*PROVIDED DATA*
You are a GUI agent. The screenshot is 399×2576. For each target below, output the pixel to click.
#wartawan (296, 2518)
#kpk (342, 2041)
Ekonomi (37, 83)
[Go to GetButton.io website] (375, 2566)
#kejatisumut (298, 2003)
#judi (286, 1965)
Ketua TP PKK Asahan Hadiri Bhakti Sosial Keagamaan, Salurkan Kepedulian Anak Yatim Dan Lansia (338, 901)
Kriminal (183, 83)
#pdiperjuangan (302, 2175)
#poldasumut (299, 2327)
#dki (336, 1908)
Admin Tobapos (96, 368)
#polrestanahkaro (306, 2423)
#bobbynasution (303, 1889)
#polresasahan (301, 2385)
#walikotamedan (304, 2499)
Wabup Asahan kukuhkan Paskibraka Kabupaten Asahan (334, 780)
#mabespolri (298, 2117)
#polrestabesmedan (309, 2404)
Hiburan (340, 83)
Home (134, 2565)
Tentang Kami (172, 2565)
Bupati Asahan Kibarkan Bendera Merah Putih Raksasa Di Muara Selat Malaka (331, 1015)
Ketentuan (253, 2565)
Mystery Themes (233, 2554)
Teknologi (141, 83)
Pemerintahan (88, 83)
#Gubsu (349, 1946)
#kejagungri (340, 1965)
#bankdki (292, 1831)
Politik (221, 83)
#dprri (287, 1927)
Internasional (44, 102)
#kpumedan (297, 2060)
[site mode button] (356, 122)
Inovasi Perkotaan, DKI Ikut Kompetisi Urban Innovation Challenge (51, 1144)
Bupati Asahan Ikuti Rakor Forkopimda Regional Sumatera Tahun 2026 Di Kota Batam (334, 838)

*DIRECTIONS FOR THIS TASK*
Find the lines above with the word "Bupati". Copy them out.

*RESPONSE*
Bupati Asahan Kibarkan Bendera Merah Putih Raksasa Di Muara Selat Malaka (331, 1015)
Bupati Asahan Ikuti Rakor Forkopimda Regional Sumatera Tahun 2026 Di Kota Batam (334, 838)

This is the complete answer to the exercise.